Andy Hope 1930

Andy Hope 1930
Time Enough at Last
September 3, 2021 – November 13, 2021

Andy Hope 1930

Time Enough at Last

That a state of emergency gives us time is a promise rarely kept, it applies to only a few anyway, and usually turns out to be a bad joke. In an episode of the U.S. anthology television series The Twilight Zone, which lends its title to Andy Hope’s 1930 exhibition, the protagonist, an extremely voracious bookworm who is the sole survivor of a nuclear war, must experience the full tragedy of this false assumption. Just at the moment when the “little man with glasses who wanted nothing but time” blissfully reaches for his first book in the ruins of the public library, his glasses fall off and shatter.

It is at this very tipping point between promise and disillusionment, post-apocalypse and present-day narrative, that the paintings of Andy Hope 1930 in his exhibition at Sauvage also are balanced. They are all continuations of a series of works that revolve around the relations and synergies of cosmology and Constructivism.

The black oval from Hope’s Infinity Crisis series recall the icon of modernism that Malevich first exhibited more than 100 years ago. But unlike Hope’s Time Machine paintings, in which the black surface was still placed on the canvas in direct reference to the monochrome, the shapes sprayed with acrylic lacquer dissolve into an uncontoured cloud. The high-culture reference is literally obfuscated and now appears as if contaminated by the cheap creepy effects of a B-movie. One might think of these “crisis images” as the shadow of a face, or even the portal into a black hole, but the forces of attraction that draw the gaze hypnotically into the black hole are also active in the sign itself: the oval seems like a circle distorted by gravity – the square image Infinity Crisis 7 (2021) refers to the “rest” of this primal form. In the Infinity Crisis paintings the pioneering nature of the avant-garde is also linked to another – and politically extremely precarious – shift in the frontier: the colonization of space.

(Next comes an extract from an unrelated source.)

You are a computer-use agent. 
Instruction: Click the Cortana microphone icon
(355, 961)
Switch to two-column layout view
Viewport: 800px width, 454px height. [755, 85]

The largest painting in the exhibition A Space Philosophy 8 (2020) casts a glimpse into space through the telescopic outline of a trash can, once again infecting the sublime with the sordid and vice versa. As with the linguistic image Unknown 13 (2020), the use of gold glitter plays with the language of disco and pop: the beautiful appearance that may conceal nothing but trash. Even with the surfaces that completely fill the space of the container, it is difficult to tell whether they are trash bags or neighboring galaxy clusters. The territorial markings between the inflated voids, however, refer to a much more concrete situation, namely the intensification of asymmetrical property relations in space. Indeed, we are in the midst of a new and extremely accelerating race to space, driven and mutually fueled by billion-dollar private companies and a growing number of nations. The impression of the exalted may still prevail in the rival operations of egomaniacal Rocket Men who do not care about the concerns of the planet. But if the Earth continues to grow so unchecked into a disaster zone, space travel could become privileged escape routes. The term “escapist”, with which excursions of painting into the field of Sci Fi were still labeled a few years ago (and often with suspicion), has long since been overturned: right into our present.